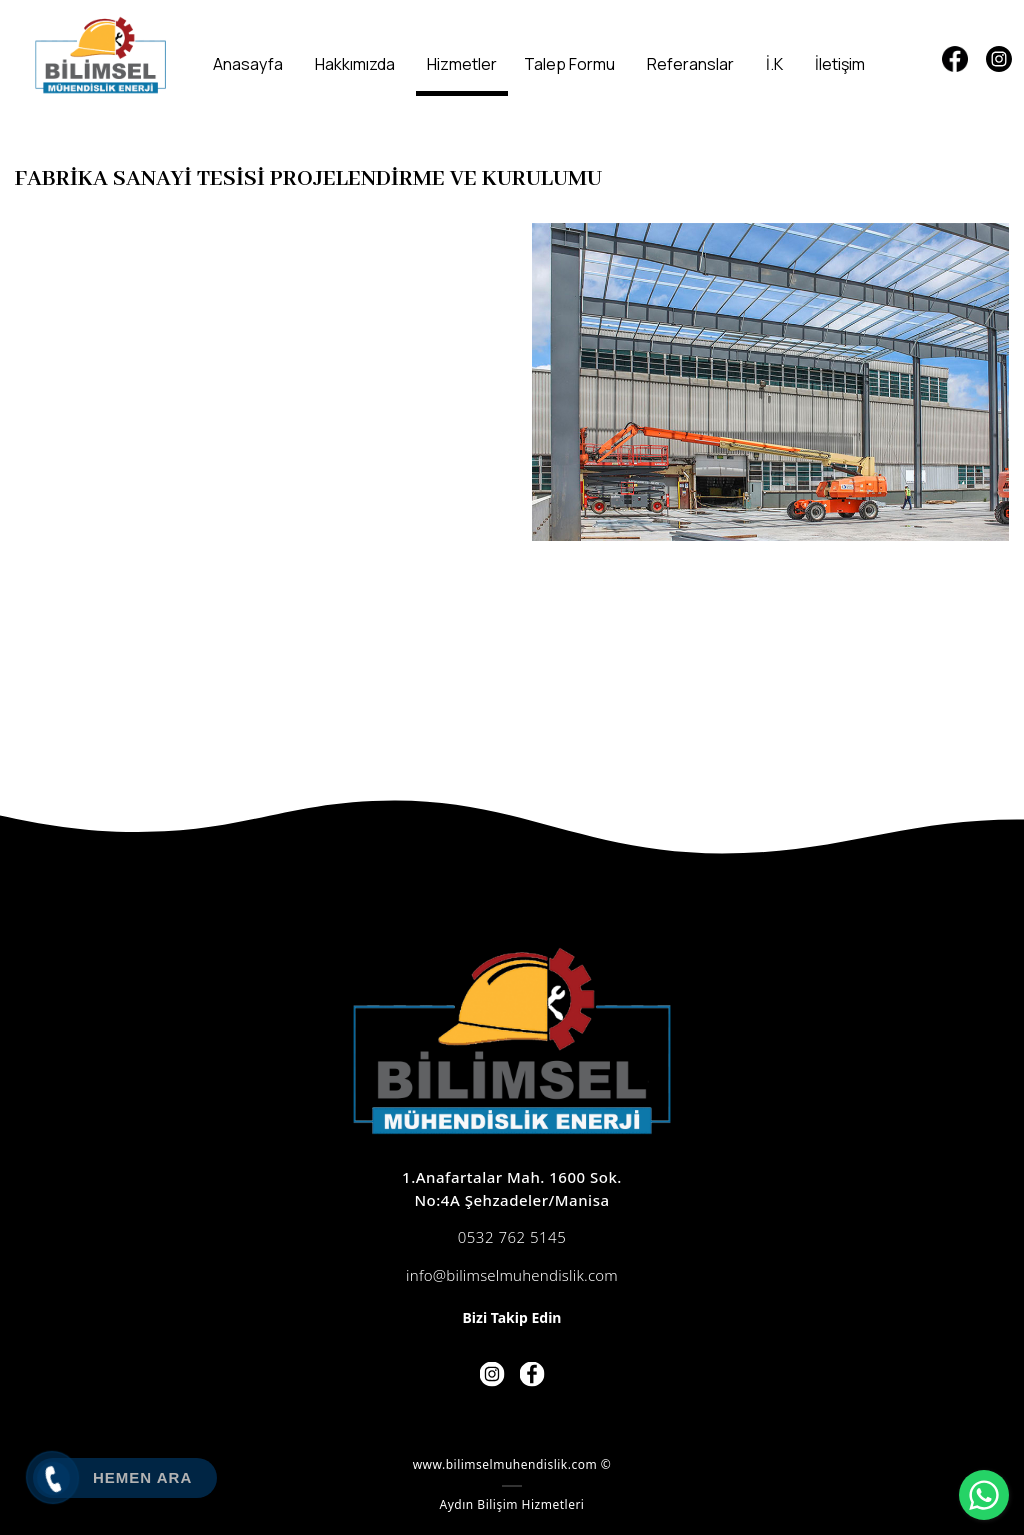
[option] (770, 382)
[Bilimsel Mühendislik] (101, 55)
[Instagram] (999, 59)
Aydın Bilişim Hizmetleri (512, 1504)
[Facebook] (955, 59)
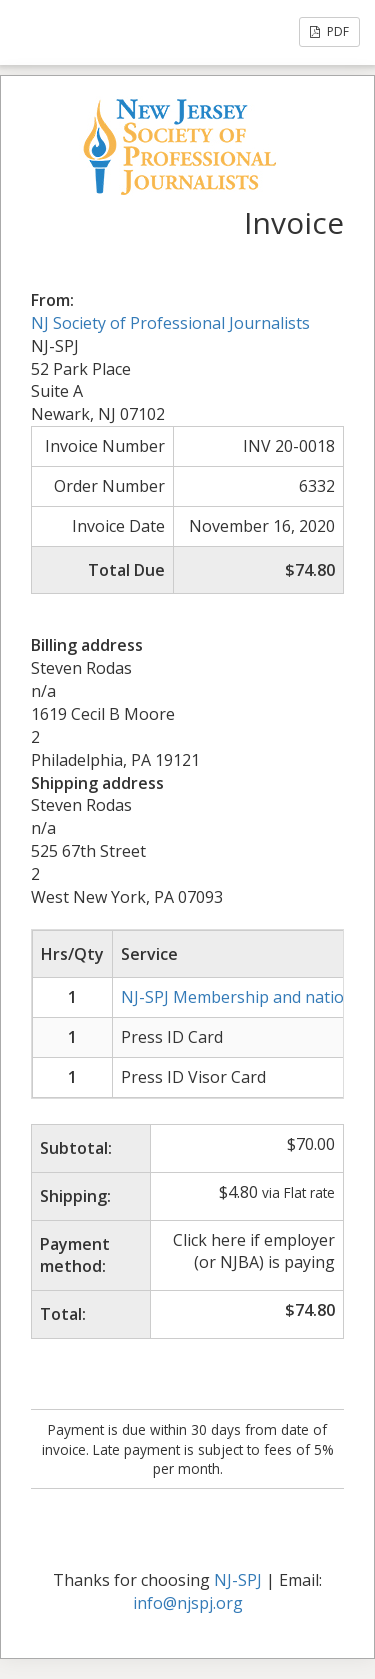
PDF (329, 31)
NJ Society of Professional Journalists (170, 323)
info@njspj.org (188, 1603)
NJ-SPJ (238, 1580)
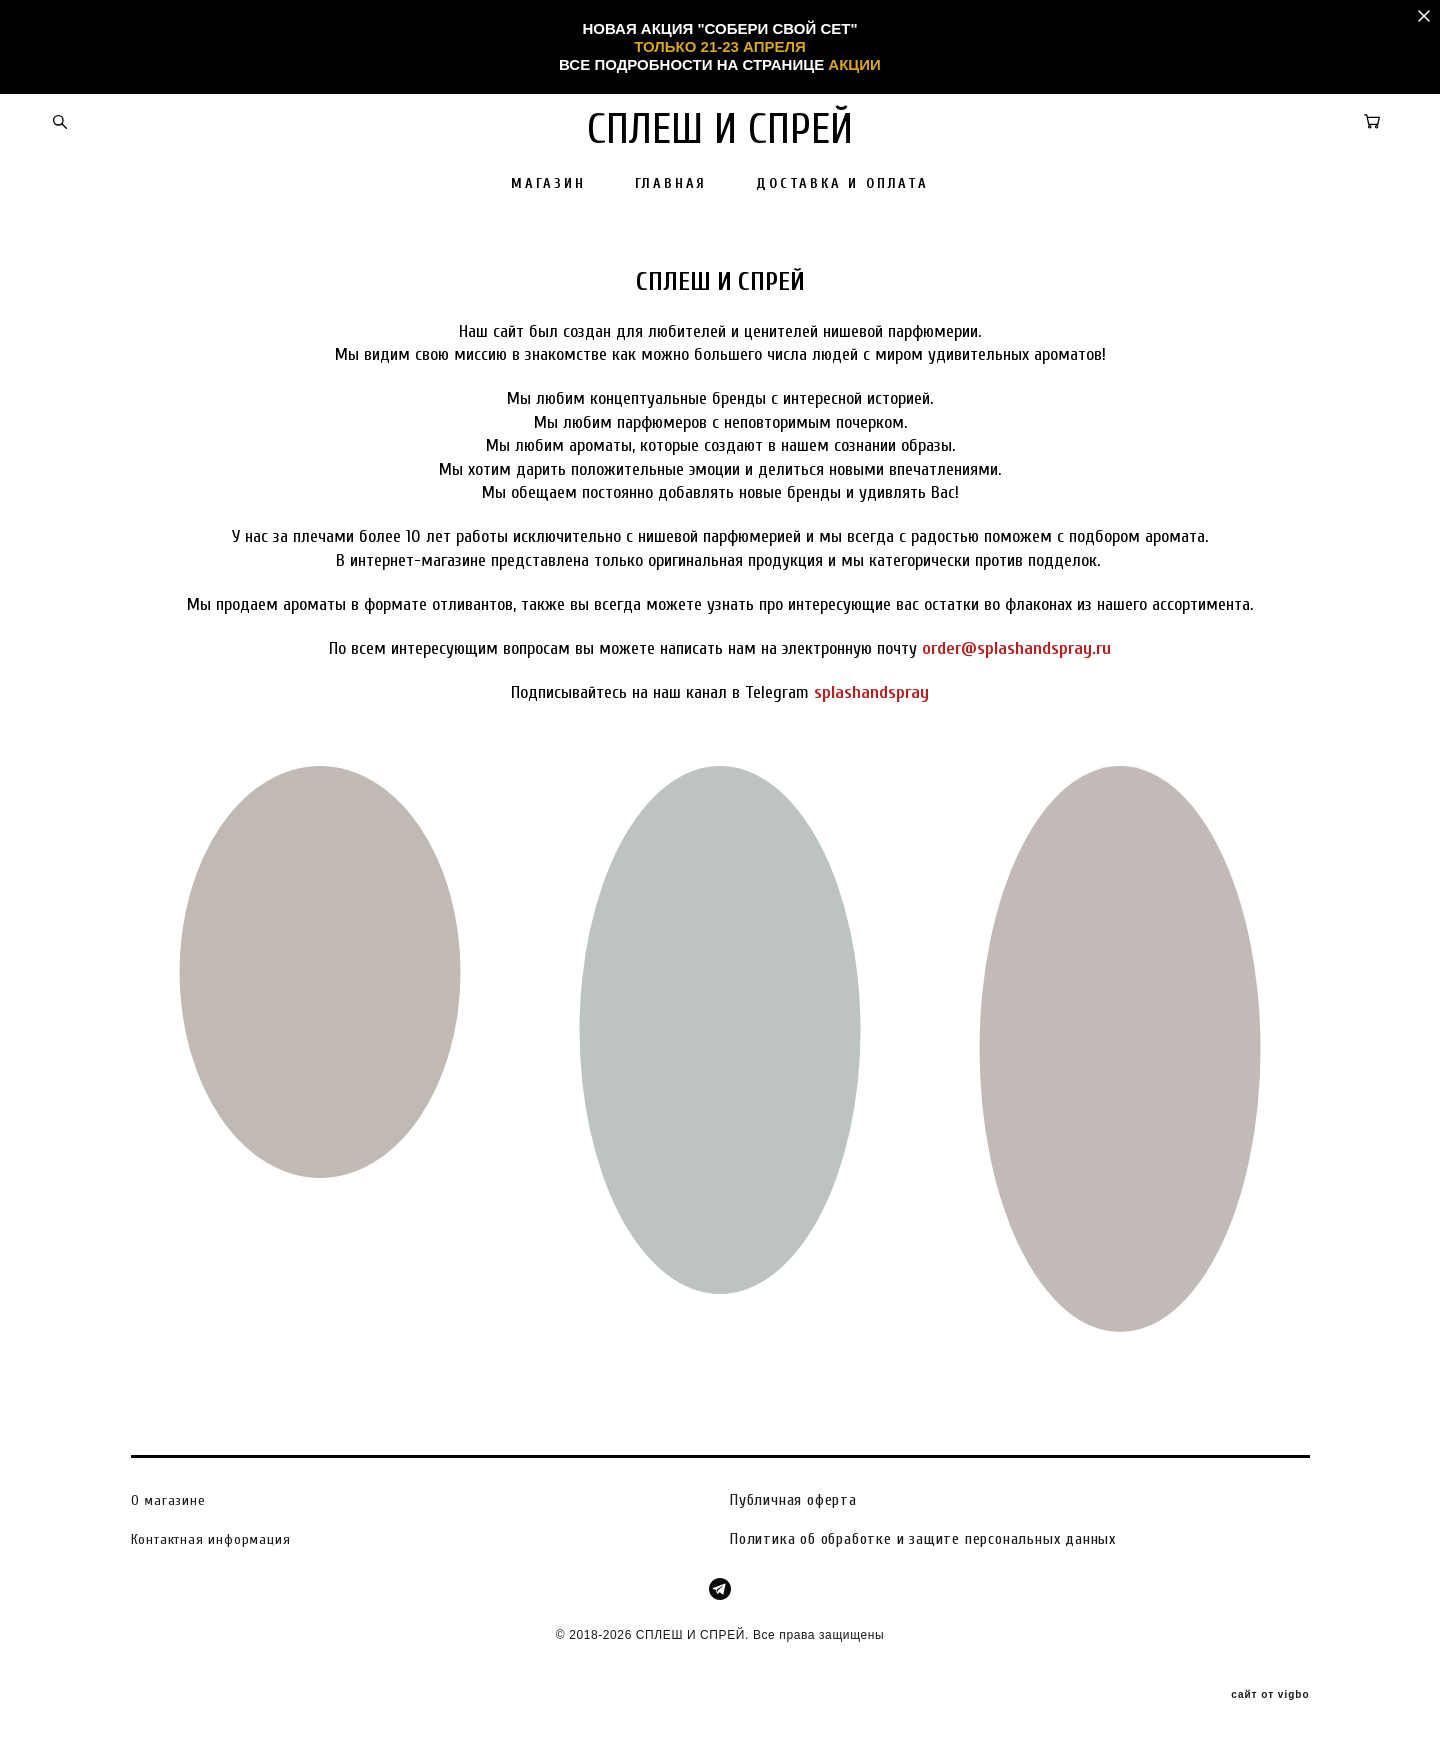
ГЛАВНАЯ (671, 184)
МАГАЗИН (548, 184)
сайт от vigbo (1270, 1695)
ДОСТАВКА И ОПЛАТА (842, 184)
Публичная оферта (793, 1500)
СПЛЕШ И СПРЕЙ (720, 129)
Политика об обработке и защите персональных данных (923, 1538)
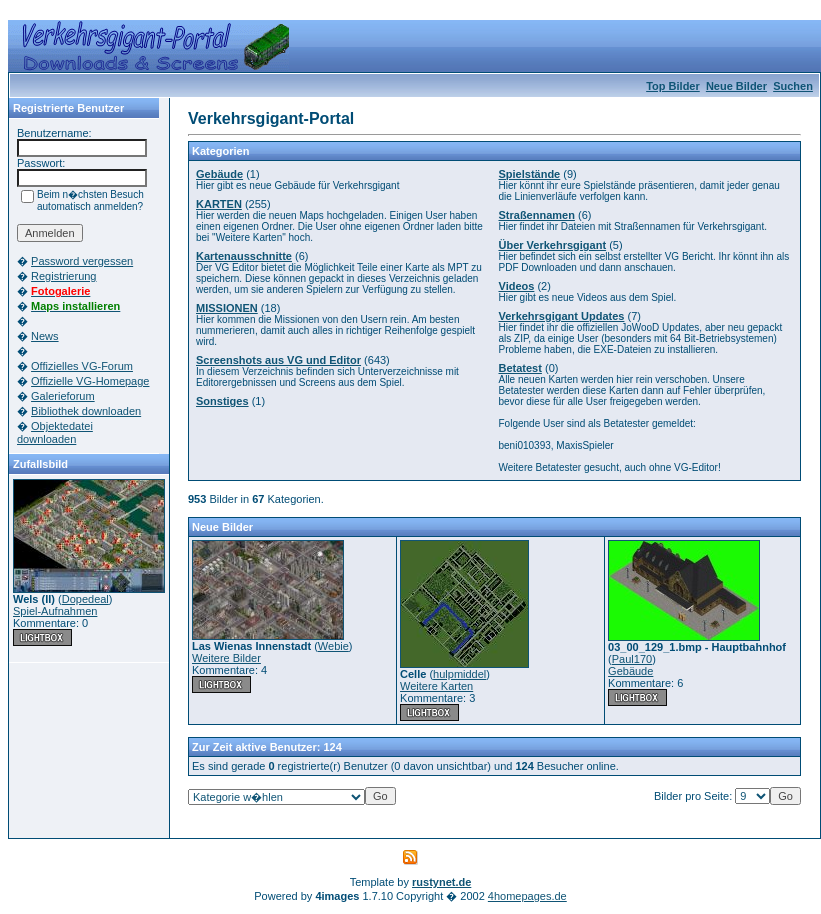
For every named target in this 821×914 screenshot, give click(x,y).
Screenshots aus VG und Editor (278, 360)
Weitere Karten (436, 686)
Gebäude (219, 174)
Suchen (793, 86)
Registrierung (63, 276)
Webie (333, 646)
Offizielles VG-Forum (82, 366)
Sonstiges (222, 401)
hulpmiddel (459, 674)
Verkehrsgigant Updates (562, 316)
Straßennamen (537, 215)
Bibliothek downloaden (86, 411)
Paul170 (632, 659)
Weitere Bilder (226, 658)
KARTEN (219, 204)
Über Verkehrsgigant (553, 245)
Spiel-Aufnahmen (55, 611)
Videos (517, 286)
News (45, 336)
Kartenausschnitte (244, 256)
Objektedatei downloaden (55, 432)
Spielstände (530, 174)
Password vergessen (82, 261)
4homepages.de (527, 896)
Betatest (520, 368)
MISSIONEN (227, 308)
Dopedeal (85, 599)
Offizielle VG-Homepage (90, 381)
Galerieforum (63, 396)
-------
DIRECTIVE
Convert all of the records above into a two-column CSV with the header columns "query" and "coordinates", one row per request. Put the request's text and its answer each in a single quoted field, replace any line breaks with spaces, and leave the pictures out.

EXPECTED ANSWER
query,coordinates
"[option]","(770, 382)"
"[Bilimsel Mühendislik]","(101, 55)"
"[Instagram]","(999, 59)"
"Aydın Bilişim Hizmetleri","(512, 1504)"
"[Facebook]","(955, 59)"
"PDF","(329, 31)"
"NJ Society of Professional Journalists","(170, 323)"
"info@njspj.org","(188, 1603)"
"NJ-SPJ","(238, 1580)"
"ГЛАВНАЯ","(671, 184)"
"МАГАЗИН","(548, 184)"
"сайт от vigbo","(1270, 1695)"
"ДОСТАВКА И ОПЛАТА","(842, 184)"
"Публичная оферта","(793, 1500)"
"СПЛЕШ И СПРЕЙ","(720, 129)"
"Политика об обработке и защите персональных данных","(923, 1538)"
"For every named target in this 821×914 screenshot, give click(x,y). Screenshots aus VG und Editor","(278, 360)"
"Weitere Karten","(436, 686)"
"Gebäude","(219, 174)"
"Suchen","(793, 86)"
"Registrierung","(63, 276)"
"Webie","(333, 646)"
"Offizielles VG-Forum","(82, 366)"
"Sonstiges","(222, 401)"
"hulpmiddel","(459, 674)"
"Verkehrsgigant Updates","(562, 316)"
"Straßennamen","(537, 215)"
"Bibliothek downloaden","(86, 411)"
"Paul170","(632, 659)"
"Weitere Bilder","(226, 658)"
"KARTEN","(219, 204)"
"Über Verkehrsgigant","(553, 245)"
"Spiel-Aufnahmen","(55, 611)"
"Videos","(517, 286)"
"News","(45, 336)"
"Kartenausschnitte","(244, 256)"
"Objektedatei downloaden","(55, 432)"
"Spielstände","(530, 174)"
"Password vergessen","(82, 261)"
"4homepages.de","(527, 896)"
"Betatest","(520, 368)"
"MISSIONEN","(227, 308)"
"Dopedeal","(85, 599)"
"Offizielle VG-Homepage","(90, 381)"
"Galerieforum","(63, 396)"